ASSIGNED TASK | Show only those lines of the entries where the string "Collapse" is found.

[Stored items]
========
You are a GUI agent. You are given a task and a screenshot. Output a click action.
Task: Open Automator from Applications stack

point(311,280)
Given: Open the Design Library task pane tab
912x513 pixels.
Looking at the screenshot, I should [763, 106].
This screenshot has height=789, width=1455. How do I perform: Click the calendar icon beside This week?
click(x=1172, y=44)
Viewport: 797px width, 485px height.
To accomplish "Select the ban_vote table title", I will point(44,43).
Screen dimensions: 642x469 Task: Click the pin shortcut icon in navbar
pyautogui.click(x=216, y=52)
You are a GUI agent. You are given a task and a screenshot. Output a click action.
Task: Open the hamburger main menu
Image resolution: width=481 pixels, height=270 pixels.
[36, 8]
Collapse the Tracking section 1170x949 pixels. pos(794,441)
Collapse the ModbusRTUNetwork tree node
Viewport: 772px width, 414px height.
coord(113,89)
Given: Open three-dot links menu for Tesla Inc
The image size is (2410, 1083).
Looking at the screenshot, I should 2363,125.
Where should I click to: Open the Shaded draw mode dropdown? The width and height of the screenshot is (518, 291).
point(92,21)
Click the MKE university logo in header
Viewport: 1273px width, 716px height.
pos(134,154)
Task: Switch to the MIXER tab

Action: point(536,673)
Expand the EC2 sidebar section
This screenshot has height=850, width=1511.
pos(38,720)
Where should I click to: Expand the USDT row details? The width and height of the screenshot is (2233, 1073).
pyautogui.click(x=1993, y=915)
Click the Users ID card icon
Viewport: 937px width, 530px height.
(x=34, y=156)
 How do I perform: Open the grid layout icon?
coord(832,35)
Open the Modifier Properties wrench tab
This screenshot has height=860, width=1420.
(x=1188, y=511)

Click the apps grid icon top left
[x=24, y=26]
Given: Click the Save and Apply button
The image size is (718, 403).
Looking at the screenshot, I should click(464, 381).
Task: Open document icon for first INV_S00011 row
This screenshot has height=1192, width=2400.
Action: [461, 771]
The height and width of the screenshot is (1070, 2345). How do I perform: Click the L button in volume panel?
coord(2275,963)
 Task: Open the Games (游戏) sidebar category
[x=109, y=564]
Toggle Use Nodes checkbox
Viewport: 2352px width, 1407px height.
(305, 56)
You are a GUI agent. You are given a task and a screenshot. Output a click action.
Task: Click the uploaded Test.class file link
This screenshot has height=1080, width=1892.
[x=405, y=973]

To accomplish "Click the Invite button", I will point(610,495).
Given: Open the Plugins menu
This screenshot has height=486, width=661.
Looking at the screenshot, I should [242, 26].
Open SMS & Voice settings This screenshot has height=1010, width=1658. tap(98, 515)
========
WORKED SOLUTION |
Collapse the Tracking section 1170x949 pixels. pos(794,441)
Collapse the ModbusRTUNetwork tree node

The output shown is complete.